It is evident from the partial story furnished by the invaders

themselves that the resistance offered by the Britons to their

invaders was a surprise for which they were ill-prepared, for

this resistance came not from hordes of savages but from a nation

whose leaders were well versed in military tactics. The Britons

were determined to defend their ancient laws and institutions at

all costs. They evinced profound homage for the memory of their

forefathers, and from their inborn love of liberty sprang the

undaunted energy with which they met the mercenary and implacable

plunderers of the world. By no people was every inch of the

country contested with more bravery and surrendered more

stubbornly than by these Britons; on terms, indeed, which

rendered every victory for the Romans little better than 

defeat. (4) It is absurd to suppose that such a nation could be

barbarous.


If popular amusements are to be taken as the test the Romans were

themselves the MOST BARBAROUS of the nations of Europe. 

When the brutal sports of the gladiators were proposed to be 

introduced at Athens even the cynics cried out, 'We must first pull 

down the statue to mercy which our forefathers erected fifteen 

hundred years ago.'


A similar gulf separated the British from the Roman temper, and

the comparison of the latter people with regard to the former

should be received with the caution which we would exercise today

in receiving the accounts of hostile strangers.


All the evidence supplied by Caesar refutes the notion of material 

barbarism. Agriculture was universal, corn everywhere abundant, 

pasturage a distinct branch of national wealth, and the population 

so numerous as to excite his astonishment - 'hominum, multitudo 

infinito' - the surest and most satisfactory proof of and social state 

and ample means of sustenance. (5)


Having effected a landing (and the testimony of their own

historians is that never was a country more dearly purchased nor

held with greater difficulty) the Romans proceeded with their

policy of destruction for which they had become notorious on the

continent of Europe.


One notable instance has come down to us of the Roman spirit of

cruel indifference to human feelings and sufferings. The immensely 

wealthy Prasutagus, King of the Iceni, apprehensive, in the event 

of his death, of the Roman brutality likely to be experienced by his 

queen, BOADICEA, and his two daughters, left one half of his fortune 

to the Emperor Nero, endeavouring thus to secure for them a measure 

of protection. When, however, his death took place in A.D.60, 

the Roman 'praefect,' Caius Decius, seized the royal hoard on the 

pretext that it came under the denomination of public property. 

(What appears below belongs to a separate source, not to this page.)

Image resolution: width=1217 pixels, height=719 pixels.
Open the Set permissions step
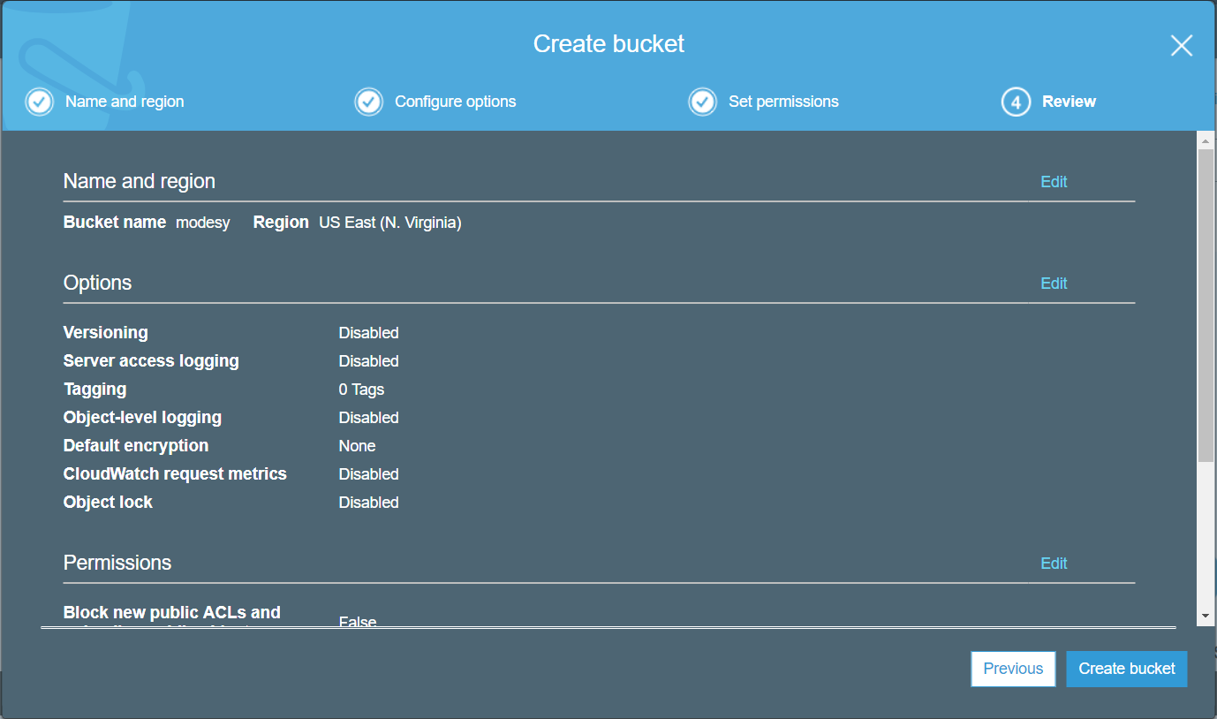783,102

Resistance being made, the legionaries stormed the palace and 

carried the treasures off to the Castra. (6) The story of the barbarous 

treatment meted out to its inmates need not be repeated here, nor of 

Boadicea, stung to frenzy by these atrocities, bravely taking to the 

field in defence of her family and her people, the Roman 'praefect'

having, in direct violation of the Claudian treaty, also confiscated 

the estates of the Icenic nobility.


Seneca, the usurious, millionaire philosopher, advanced to the

Iceni, on the security of their public buildings, a sum of money

-  about two million pounds sterling in modern currency, (Elder

was writing in 1973...so much more than 2 million in 2003 as I

present to you this chapter - Keith Hunt) at ruinous rate, (7) this

loan, suddenly and violently called in, was the indirect cause of

the Boadicean war. It was a disgrace for a Roman to lend to a

Roman for interest; they were permitted, however, to lend to a

foreigner. (sound like the Romans had an OT law that Israel was

given by God through Moses - Keith Hunt).

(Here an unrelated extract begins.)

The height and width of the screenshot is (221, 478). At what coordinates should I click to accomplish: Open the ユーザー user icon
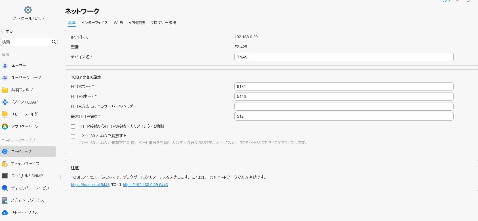tap(5, 66)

The territories of the Iceni were rich in lead-mines, some of

which were known to have been worked in times of even greater

antiquity; the Romans seized these mines soon after their arrival

in Britain, thus cutting off an important source of the wealth of

the Icenic people and obliging them to borrow money from Seneca

for the maintenance of their state. (8)


Boadicea, before leading her people and the tribe of the

Trinobantes who joined them, to war, to redress her wrongs,

ascended the 'generals' tribunal and addressed her army of

120,000 in these words:


"I rule not like Nitocris, over beasts of burden, as are the

effeminate nations of the East, nor, like Semiramis, over

tradesmen and traffickers, nor like the man-woman, Nero, 

over slaves and eunuchs - such is the precious knowledge such

foreigners introduced amongst us - but I rule over Britons, 

little versed, indeed, in craft and diplomacy, but born and

trained to the game of war; men who in the cause of liberty 

stake down their lives, the lives of their wives and children,

their lands and property - Queen of such a race, I implore your

aid for freedom, for victory over enemies infamous for the

wantonness of the wrong they inflict, for their perversion of

justice, for their insatiable greed; a people that revel in unmanly 

pleasures, whose affections are more to be dreaded and

abhorred than their enmity. Never let a foreigner bear rule 

over me or over my countrymen; never let slavery reign 

in this Island." (9)


(As I type and read these words, I have the hairs on the back of

my head stand up. They are words like a "Drake" or a "Nelson" or

a "Churchill" or even as George Bush the second, has used against

the Terrorists that took down the two Trade Towers in New York

city on September 11th 2001. No wonder the British have a

sculptured monument of Boadicea in her chariot to this very day

in London - Keith Hunt).


Boadicea's many SUCCESSFUL engagements with the Roman armies 

are RECORDED in our histories, and when her DEATH took place in

Flintshire, after her eventual defeat, the Romans were IMPRESSED

with her EXTRAORDINARY MAGNIFICENCE of her obsequies. 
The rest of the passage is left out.